▶ _Documento_:
________________________________________

# Filtro de graves para sub-woofer de 160w



## javi_SS (Abr 17, 2009)

he hestado buscando tanto en el foro como en google pero no entiendo casi nada, en cada sitio encuentro información distinta... podrian decirme como construyo un filtro pasa graves para un sub-woofer de 160w y 8" 
frecuencia respuesta: fo - 8000 hz
 nivel de presion sonora: 86 +-3(db/w.m)
 impedancia 4ohmios...

les agradeceria un poco de ayuda


----------



## panchi420 (Abr 17, 2009)

buenas ese es un crsoower piquer saown me funciona bien  y no deja pasar alta tiene calidad


----------



## unleased! (Abr 17, 2009)

________________________________________

Registros de elementos de interfaz
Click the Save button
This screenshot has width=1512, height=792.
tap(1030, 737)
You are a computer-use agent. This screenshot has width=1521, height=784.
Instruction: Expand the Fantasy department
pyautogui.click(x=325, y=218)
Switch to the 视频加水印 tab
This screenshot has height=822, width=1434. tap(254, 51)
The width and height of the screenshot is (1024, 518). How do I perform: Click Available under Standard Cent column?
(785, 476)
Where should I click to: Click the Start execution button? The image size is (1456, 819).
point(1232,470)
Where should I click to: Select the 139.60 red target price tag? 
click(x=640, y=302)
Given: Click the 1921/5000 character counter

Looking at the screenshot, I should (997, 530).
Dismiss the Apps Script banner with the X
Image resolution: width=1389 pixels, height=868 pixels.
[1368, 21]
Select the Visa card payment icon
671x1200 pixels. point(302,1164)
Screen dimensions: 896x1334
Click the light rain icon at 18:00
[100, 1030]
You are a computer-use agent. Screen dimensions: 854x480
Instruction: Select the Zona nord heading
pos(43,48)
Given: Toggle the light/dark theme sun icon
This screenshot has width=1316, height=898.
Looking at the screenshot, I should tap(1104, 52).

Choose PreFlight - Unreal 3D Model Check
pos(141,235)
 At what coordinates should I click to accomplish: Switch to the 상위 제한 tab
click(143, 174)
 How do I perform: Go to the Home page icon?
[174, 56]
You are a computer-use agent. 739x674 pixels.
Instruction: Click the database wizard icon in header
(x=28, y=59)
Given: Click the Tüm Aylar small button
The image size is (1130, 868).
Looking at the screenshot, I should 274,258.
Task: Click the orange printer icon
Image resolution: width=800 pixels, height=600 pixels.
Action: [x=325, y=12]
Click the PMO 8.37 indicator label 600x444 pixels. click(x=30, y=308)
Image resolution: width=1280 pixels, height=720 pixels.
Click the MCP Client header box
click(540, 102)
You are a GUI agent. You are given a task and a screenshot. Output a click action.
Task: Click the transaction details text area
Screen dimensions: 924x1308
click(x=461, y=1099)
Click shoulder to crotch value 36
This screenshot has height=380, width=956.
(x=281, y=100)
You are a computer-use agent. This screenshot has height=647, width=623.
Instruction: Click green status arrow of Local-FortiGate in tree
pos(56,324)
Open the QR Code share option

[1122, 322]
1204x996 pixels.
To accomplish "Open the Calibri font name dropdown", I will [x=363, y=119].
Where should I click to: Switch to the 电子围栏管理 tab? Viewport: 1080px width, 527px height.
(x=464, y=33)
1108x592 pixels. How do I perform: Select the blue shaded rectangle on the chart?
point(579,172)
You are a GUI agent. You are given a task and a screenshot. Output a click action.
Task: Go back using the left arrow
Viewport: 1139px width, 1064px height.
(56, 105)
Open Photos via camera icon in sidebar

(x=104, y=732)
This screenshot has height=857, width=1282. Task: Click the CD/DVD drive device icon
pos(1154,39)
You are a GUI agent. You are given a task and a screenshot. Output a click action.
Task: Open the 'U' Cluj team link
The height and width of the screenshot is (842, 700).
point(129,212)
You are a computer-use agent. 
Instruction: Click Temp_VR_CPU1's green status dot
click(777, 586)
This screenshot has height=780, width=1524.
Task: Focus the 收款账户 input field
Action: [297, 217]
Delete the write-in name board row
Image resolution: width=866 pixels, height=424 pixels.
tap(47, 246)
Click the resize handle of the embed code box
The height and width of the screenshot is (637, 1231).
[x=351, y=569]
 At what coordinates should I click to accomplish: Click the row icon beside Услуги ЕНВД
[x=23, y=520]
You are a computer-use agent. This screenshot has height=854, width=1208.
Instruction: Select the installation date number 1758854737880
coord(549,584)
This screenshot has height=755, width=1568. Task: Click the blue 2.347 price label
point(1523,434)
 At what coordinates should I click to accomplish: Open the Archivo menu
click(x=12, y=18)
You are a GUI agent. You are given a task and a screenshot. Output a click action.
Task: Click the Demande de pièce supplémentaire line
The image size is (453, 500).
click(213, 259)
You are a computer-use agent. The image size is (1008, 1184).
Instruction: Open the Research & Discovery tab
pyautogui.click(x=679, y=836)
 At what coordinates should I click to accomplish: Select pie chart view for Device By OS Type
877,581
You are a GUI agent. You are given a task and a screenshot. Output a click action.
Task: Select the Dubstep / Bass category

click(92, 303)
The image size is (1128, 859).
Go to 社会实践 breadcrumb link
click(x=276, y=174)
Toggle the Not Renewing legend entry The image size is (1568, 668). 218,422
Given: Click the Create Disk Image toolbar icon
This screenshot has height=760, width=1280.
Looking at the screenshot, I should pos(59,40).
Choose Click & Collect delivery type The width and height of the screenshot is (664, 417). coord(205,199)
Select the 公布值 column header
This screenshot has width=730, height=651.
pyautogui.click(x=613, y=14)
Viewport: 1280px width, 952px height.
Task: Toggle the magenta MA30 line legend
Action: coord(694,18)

________________________________________

▶ _Reto 1_:
Reescribe el fragmento del hilo sobre el filtro de graves que va desde "he hestado buscando" hasta "panchi420 (Abr 17, 2009)", ambos incluidos, y sustituye "pasa graves" por "pasa bajos".
▶ _Reto 2_:
Prolonga el hilo del foro sobre el filtro de graves para sub-woofer a partir del punto en que termina.

▶ _Resultado esperado 1_:
he hestado buscando tanto en el foro como en google pero no entiendo casi nada, en cada sitio encuentro información distinta... podrian decirme como construyo un filtro pasa bajos para un sub-woofer de 160w y 8" 
frecuencia respuesta: fo - 8000 hz
 nivel de presion sonora: 86 +-3(db/w.m)
 impedancia 4ohmios...

les agradeceria un poco de ayuda


----------



## panchi420 (Abr 17, 2009)

▶ _Resultado esperado 2_:
En el foro hay ya la construcción de crossovers tanto pasivos:
https://www.forosdeelectronica.com/about14763.html
Como activos:
https://www.forosdeelectronica.com/about13063.html
Si lo que quieres es uno pasivo deberías colocar el post en: Audio: Elementos de salida. Ahorremos trabajo a los moderadores.
Saludos.


----------



## javi_SS (Abr 17, 2009)

no puedo ver el archivo panchi420...


----------



## algp (Abr 17, 2009)

javi_SS dijo:
			
		

> no puedo ver el archivo panchi420...


Es un simple bmp ( windows bitmap ) comprimido en formato .rar, se usa el winrar para abrirlo ( entre otros ).

Te incluyo el grafico de panchi420, pero en formato gif.


----------



## javi_SS (Abr 18, 2009)

la ferrita va por dentro de la espira? de q grosor es el hilo de la bobina?


----------



## panchi420 (Abr 21, 2009)

javi ss el grosor que utilise es de 2mm aproccimadamente, y la ferita si ba por dentro de la espira


----------



## electromovimiento_2 (Jun 13, 2009)

che panchi420 de que medidas es el nucleo de ferrita aproximadamente?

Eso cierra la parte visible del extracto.